Sixteen years ago, I decided to pen my first novel, Keep the Knot Tight. I gave it to a minister friend to read. He admitted he found the story engaging but certain content was off-putting. Filled with profanity and hot sex scenes, I told him that I was keeping it real. The language and sex were authentic, I told myself. After numerous rejections, I self-published it under the pseudonym, Jasmine Stone.

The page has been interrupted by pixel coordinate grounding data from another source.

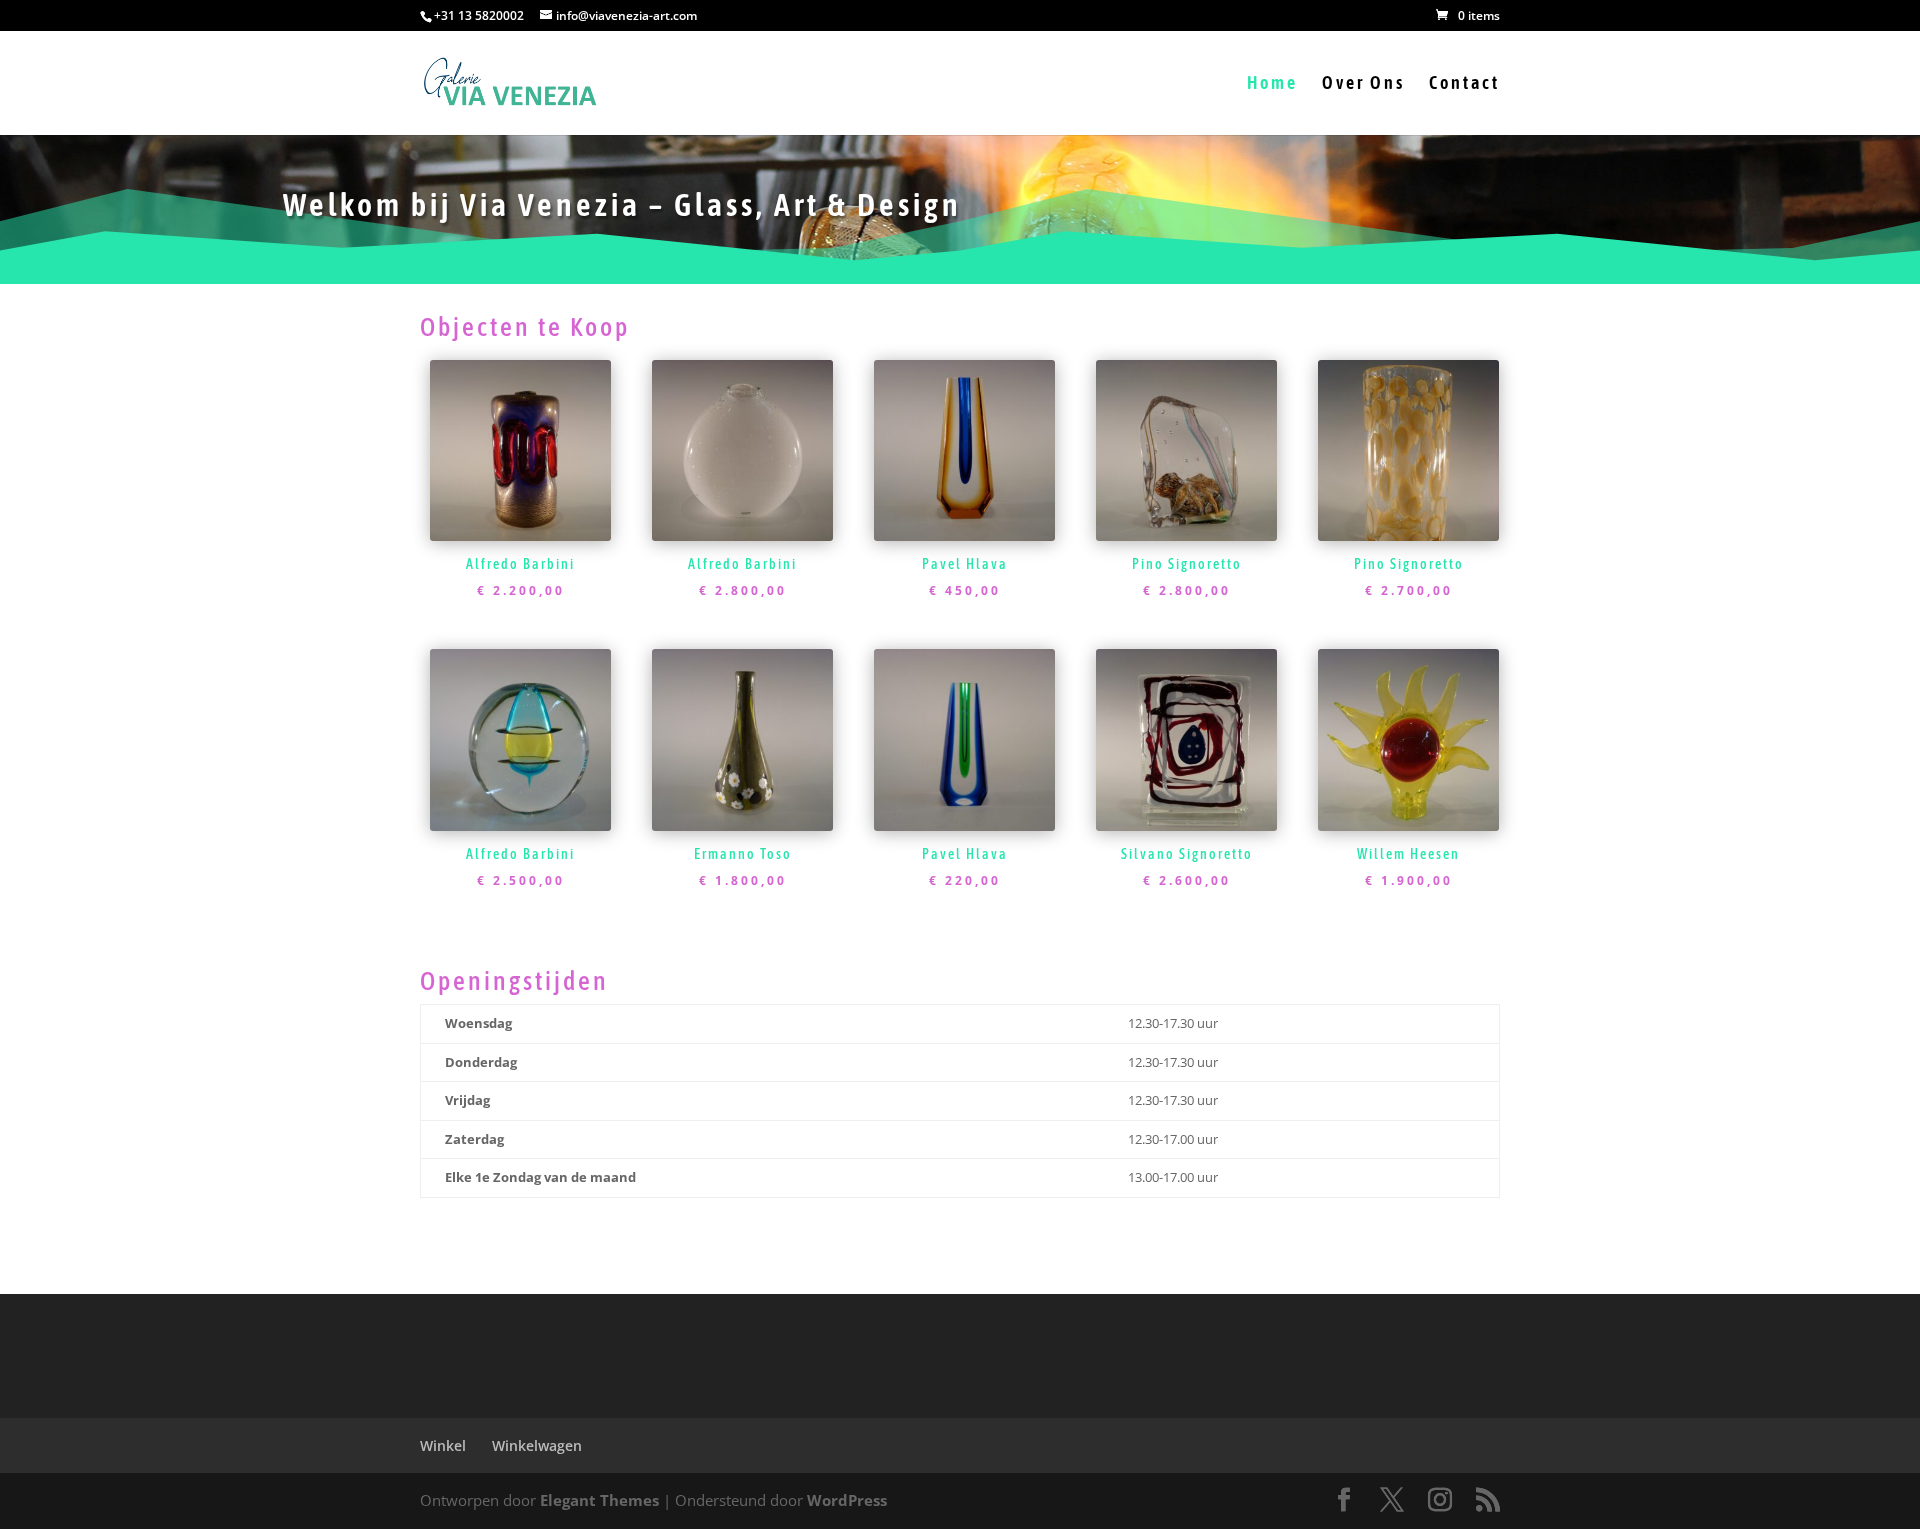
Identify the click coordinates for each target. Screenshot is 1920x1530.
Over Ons (1363, 84)
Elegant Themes (599, 1500)
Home (1272, 84)
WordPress (847, 1500)
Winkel (443, 1445)
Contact (1464, 84)
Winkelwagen (537, 1445)
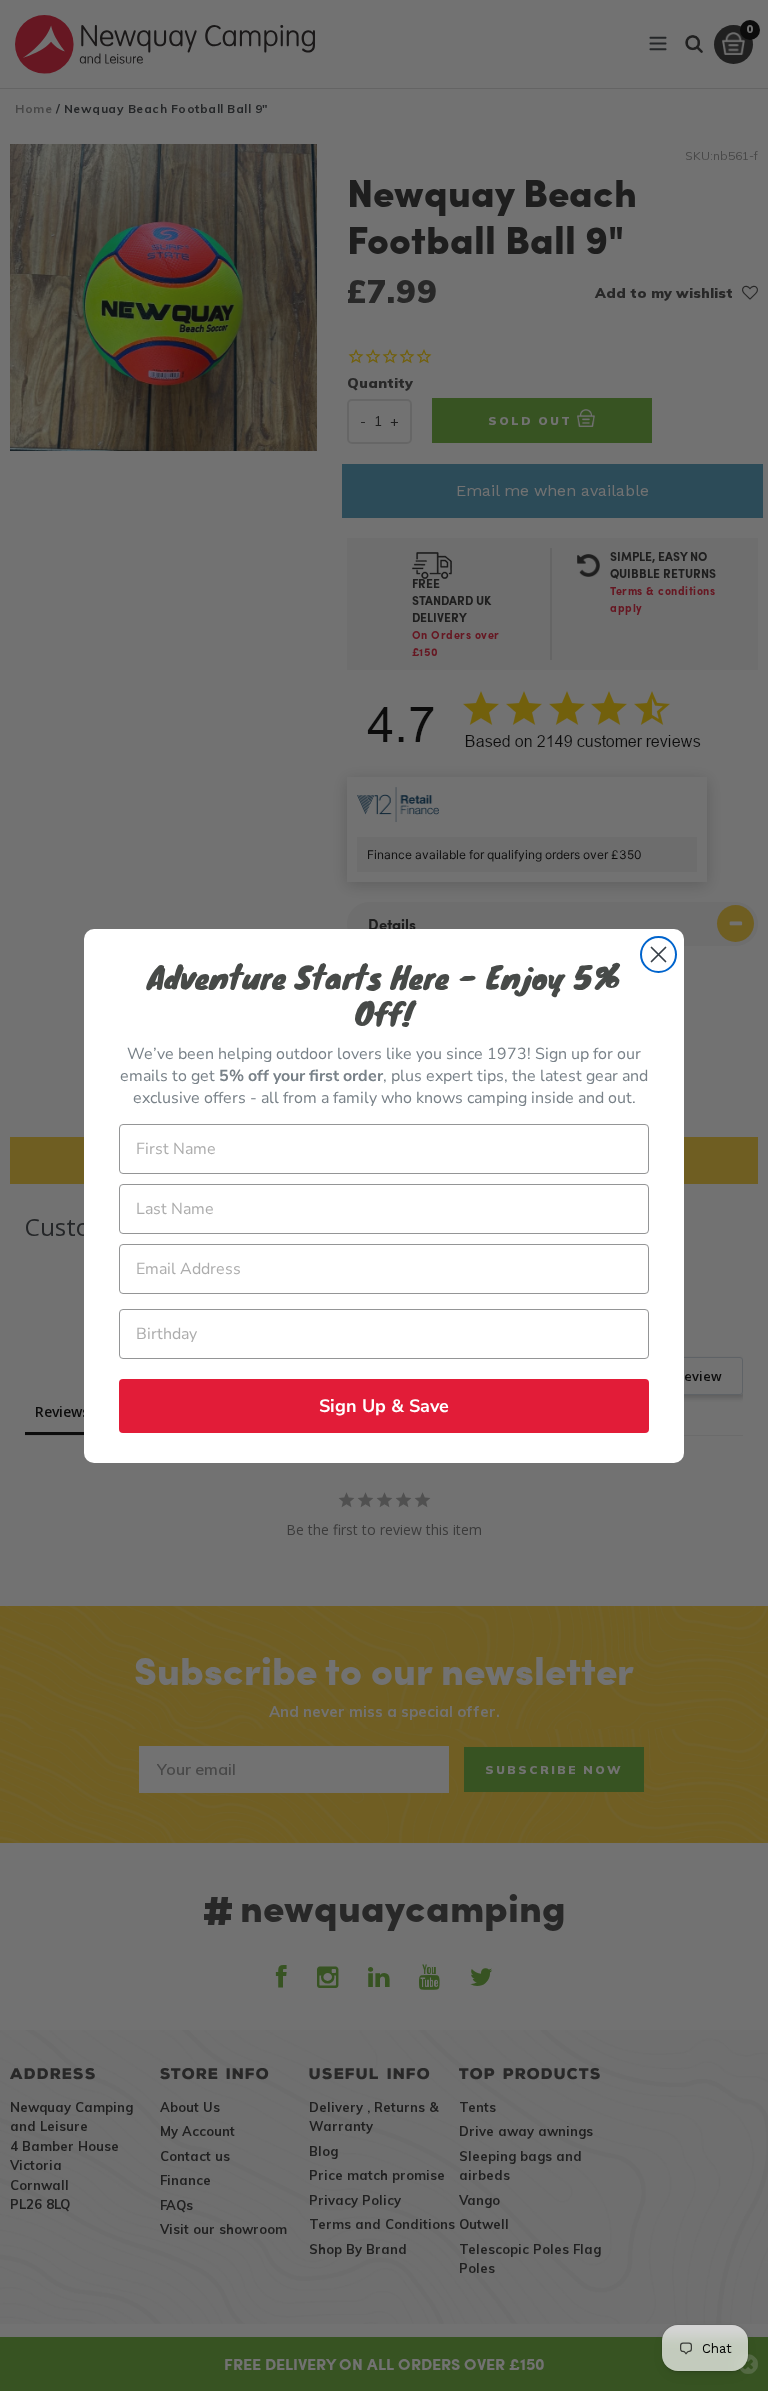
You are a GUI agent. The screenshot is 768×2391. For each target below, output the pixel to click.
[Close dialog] (658, 954)
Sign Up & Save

Then I wrote Walk A Straight Line under Zoey Ann Rice in the space of six weeks. Right after that, I wrote Sing A New Song. I submitted both novels to hundreds of agents only to face rejection. Stumped, I could not understand why. So, I decided to put the writing ‘thing’ on hold and focus on my marriage and my young sons. I relocated in Florida eleven years ago because my family needed a change of pace and atmosphere.
On the job, I met Vivian Kehrer, and told her about my books. She encouraged me not to give up on my dream and I self-published Walk A Straight Line under the name, Zoey Ann Rice. I hid the book from my family and some of my friends. I knew they would never approve. Then, I met Jane Adams.
Jane was a teacher and gifted writer and I was drawn to her artistic nature. I opened up to her about my secret passion for writing. Jane volunteered to read Sing A New Song and share her thoughts with me. I can clearly remember the day she returned my manuscript.
We stood in the parking lot of an elementary school, and Jane’s face was deep red. Jane told me that while she was reading, she thought it was Christian fiction because the message in the novel moved her and then bam! She encountered the profanity and hot sex scenes. She said they caught her off guard. Jane went on to say how much she enjoyed the story, but I was frozen. Frozen because God used her to speak to me.
There was no secret pleasure. I couldn’t run from God and His purpose for me. God was ingrained in my life and He would appear into my work because He belonged there. Goose bumps rose on my arms. God had to be in every aspect of my life, especially my writing. That night, I revamped Sing A New Song. What I saw when I was done was a powerful work, which God could use to His purpose. I smiled. This felt right. Right for me, that is.
There was a place for me—the girl who liked writing stories with drama and messy characters but who also loved God. Imagine my joy when I discovered, I did not have to give up any part of me. Instead, I discovered a ministry fashioned with me in mind. God had brought me into the path of spirit-led women who have helped hone and shape my work so that He gets glory. His Holy Spirit constrains me and I am proud of the product I produce.